In realtà, evocare continuamente in campagna elettorale la personalità di Draghi e la pregressa agenda del suo Governo, per cercare di convogliare a proprio vantaggio il voto di una certa porzione di elettorato, serve davvero per nascondere la frustrazione di chi non è in grado di ottenere per sé alcuna significativa leadership e ricerca un “ingaggio” per recitare una piccola parte nella commedia politica nazionale, utilizzando quella che pare essere ancora una buona referenza per i nuovi eventuali partner.
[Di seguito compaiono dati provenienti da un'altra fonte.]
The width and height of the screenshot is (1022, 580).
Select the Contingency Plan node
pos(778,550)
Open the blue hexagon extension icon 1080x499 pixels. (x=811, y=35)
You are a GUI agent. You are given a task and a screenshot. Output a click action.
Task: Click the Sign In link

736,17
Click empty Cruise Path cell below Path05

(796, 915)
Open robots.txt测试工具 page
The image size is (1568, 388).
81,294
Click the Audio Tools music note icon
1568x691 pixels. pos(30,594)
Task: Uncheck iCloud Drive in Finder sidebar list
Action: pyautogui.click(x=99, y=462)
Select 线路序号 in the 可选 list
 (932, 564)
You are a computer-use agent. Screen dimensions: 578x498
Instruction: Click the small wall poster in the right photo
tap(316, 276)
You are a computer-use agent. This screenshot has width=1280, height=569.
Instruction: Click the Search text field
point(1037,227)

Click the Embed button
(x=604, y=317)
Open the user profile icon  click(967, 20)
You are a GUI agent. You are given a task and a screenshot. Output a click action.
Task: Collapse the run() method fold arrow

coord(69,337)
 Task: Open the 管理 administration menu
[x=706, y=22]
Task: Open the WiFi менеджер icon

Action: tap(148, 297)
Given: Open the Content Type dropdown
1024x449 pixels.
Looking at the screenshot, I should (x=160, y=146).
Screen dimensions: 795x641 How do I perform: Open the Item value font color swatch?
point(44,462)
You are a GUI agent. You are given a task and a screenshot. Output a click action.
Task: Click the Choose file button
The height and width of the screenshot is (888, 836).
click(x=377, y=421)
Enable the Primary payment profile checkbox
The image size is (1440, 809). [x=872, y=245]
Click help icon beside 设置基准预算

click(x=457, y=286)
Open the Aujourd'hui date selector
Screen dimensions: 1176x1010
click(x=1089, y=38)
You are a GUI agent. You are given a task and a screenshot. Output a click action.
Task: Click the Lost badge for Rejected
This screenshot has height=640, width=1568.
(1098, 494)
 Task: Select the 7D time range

Tutti sanno che quel che potrà accadere dopo il voto è estremamente aleatorio, tanto più nel medio periodo e comunque dipenderà, nell’immediato, da chi “governa” ora le liste e domani proverà a “governare” gli eletti, pochi o tanti che saranno; tutti sanno che gli elettori vengono sollecitati, in realtà, a votare anzitutto per personalità evocative di qualcosa di istantaneo che può, o si spera possa, piacere più di altro: la legge, del resto, impone alle liste in competizione di fornire il nome di un “capo”. Un capo fittizio o a scadenza breve, come si è dimostrato dopo il voto del 2018 nel quale quel capo (Di Maio) pur “vincendo” con il suo partito, con oltre il 30% dei consensi, non è stato in grado di guidare il Governo che includeva il Movimento 5 Stelle (e, in effetti, dovette ricorrere a Conte al fine di poter concludere il “contratto di governo” con La Lega di Salvini). E allora che quella previsione normativa sia, in un certo senso, “farlocca” lo dimostra proprio chi sostiene che a guidare l’Esecutivo debba essere chi non è a capo di alcuna forza politica – appunto Mario Draghi – e che avrebbe potuto, se avesse voluto, continuare a governare il Paese consentendo la naturale scadenza della XVIII Legislatura. Sarebbe del resto illogico che alla guida del nuovo Governo possa essere nuovamente sollecitato dal Presidente Mattarella una riconosciuta personalità a cui, sulla base di una precisa volontà politica, è stato impedito di assumere un ruolo ritenuto per sé più consono e differente rispetto a quello già ricoperto e al quale ha già volontariamente rinunciato.